### The task
Would you output the entries below only from the line containing "The height and width of the screenshot is (596, 1185)." through the line containing "Task: Validate formula with green checkmark", exactly as they stand and with both ends included?

= = = = = = =

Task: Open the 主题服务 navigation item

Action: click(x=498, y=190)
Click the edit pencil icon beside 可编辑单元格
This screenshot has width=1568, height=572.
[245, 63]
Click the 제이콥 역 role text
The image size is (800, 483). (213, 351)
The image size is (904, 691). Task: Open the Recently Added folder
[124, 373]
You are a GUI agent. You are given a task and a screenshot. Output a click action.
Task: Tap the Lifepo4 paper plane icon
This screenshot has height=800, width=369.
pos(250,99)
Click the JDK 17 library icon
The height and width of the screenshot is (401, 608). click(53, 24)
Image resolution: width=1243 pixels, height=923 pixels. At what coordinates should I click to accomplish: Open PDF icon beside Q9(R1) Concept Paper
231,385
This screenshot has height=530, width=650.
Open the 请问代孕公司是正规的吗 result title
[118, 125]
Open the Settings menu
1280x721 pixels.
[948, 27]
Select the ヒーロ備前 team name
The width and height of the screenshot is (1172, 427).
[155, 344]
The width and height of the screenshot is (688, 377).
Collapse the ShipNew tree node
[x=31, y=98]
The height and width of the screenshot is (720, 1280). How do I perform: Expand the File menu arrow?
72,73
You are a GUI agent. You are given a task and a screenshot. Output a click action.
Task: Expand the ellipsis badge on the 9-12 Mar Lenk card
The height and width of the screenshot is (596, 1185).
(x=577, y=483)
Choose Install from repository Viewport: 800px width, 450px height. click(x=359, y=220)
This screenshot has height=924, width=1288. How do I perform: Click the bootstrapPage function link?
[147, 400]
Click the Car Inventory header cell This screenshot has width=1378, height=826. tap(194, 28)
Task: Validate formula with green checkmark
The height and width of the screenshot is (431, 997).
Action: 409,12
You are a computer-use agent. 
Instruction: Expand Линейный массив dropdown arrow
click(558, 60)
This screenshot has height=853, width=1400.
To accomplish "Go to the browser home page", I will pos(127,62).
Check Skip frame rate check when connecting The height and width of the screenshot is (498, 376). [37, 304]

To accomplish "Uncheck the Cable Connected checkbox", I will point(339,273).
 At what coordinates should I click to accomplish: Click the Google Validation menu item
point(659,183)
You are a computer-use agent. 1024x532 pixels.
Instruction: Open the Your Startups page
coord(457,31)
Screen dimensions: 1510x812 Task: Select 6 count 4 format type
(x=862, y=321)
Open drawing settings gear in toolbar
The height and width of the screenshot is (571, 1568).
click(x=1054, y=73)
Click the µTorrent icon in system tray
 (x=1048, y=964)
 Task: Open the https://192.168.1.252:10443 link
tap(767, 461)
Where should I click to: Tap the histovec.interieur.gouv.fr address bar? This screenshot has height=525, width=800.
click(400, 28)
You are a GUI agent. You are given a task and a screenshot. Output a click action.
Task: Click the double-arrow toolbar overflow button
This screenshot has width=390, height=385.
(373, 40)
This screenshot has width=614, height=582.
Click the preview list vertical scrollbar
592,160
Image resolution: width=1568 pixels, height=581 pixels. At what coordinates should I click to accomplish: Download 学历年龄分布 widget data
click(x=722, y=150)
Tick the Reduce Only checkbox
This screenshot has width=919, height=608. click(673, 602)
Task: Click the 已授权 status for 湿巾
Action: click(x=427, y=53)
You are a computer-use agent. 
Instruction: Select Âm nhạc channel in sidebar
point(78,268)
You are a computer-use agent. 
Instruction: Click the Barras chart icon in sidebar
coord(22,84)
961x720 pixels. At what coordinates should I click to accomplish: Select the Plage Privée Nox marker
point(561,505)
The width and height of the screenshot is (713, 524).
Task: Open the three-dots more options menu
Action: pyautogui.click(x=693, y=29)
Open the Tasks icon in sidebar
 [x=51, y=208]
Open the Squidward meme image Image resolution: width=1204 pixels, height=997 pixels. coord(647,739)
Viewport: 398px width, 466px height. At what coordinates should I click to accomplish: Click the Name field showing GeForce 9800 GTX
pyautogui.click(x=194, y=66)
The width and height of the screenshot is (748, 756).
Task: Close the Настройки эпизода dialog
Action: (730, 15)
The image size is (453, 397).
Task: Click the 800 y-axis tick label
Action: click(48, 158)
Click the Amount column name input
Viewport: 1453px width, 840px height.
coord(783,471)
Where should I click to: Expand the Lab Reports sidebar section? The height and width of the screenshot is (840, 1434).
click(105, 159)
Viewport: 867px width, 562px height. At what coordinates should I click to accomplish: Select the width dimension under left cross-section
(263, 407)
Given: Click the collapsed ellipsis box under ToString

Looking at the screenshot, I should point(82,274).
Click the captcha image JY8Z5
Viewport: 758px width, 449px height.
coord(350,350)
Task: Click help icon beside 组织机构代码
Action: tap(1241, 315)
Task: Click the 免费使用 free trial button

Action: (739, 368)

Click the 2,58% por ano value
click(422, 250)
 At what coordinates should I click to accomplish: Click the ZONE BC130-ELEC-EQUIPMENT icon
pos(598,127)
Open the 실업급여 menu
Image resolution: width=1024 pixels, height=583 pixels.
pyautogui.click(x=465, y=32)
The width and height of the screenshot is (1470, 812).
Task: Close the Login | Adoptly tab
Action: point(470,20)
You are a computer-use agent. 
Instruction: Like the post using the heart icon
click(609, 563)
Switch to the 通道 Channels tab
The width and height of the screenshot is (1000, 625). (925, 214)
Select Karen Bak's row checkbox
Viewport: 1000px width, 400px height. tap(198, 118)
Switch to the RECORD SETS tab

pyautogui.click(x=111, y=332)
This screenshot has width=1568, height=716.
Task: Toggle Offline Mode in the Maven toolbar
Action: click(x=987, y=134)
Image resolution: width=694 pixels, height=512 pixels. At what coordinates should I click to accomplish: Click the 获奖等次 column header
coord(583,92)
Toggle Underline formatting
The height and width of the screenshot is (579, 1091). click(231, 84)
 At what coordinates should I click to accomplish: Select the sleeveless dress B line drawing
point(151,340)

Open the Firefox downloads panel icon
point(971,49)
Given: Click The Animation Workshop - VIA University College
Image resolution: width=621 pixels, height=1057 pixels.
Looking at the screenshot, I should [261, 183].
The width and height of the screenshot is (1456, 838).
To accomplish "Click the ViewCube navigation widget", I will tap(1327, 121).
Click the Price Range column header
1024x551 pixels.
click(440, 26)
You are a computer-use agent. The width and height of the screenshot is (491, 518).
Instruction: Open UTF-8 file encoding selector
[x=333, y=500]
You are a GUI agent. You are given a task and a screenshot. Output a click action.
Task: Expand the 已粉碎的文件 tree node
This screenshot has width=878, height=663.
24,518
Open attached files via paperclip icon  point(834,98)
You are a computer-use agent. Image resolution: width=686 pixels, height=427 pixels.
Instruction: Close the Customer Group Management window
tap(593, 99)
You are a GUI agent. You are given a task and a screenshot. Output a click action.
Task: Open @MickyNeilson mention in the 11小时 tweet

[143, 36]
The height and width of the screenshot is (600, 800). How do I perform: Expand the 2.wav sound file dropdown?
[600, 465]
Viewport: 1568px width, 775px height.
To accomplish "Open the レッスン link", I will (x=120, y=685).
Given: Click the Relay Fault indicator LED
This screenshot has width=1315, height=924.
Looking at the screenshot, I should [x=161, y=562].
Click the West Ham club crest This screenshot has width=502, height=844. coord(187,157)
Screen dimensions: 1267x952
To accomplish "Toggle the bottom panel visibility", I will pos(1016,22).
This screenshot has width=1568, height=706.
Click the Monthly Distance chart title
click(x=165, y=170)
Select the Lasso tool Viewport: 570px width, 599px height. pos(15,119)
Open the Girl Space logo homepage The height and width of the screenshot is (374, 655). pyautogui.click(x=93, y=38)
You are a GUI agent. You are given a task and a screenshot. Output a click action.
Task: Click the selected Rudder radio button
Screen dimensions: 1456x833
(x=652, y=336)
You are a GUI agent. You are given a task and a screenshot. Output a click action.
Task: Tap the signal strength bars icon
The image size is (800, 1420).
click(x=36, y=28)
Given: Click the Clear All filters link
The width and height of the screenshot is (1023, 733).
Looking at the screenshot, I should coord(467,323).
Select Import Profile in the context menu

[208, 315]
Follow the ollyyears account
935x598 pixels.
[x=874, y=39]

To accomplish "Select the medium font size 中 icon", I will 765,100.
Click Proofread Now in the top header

= = = = = = =

### Output of the task
The height and width of the screenshot is (596, 1185).
(x=577, y=483)
Choose Install from repository Viewport: 800px width, 450px height. click(x=359, y=220)
This screenshot has height=924, width=1288. How do I perform: Click the bootstrapPage function link?
[147, 400]
Click the Car Inventory header cell This screenshot has width=1378, height=826. tap(194, 28)
Task: Validate formula with green checkmark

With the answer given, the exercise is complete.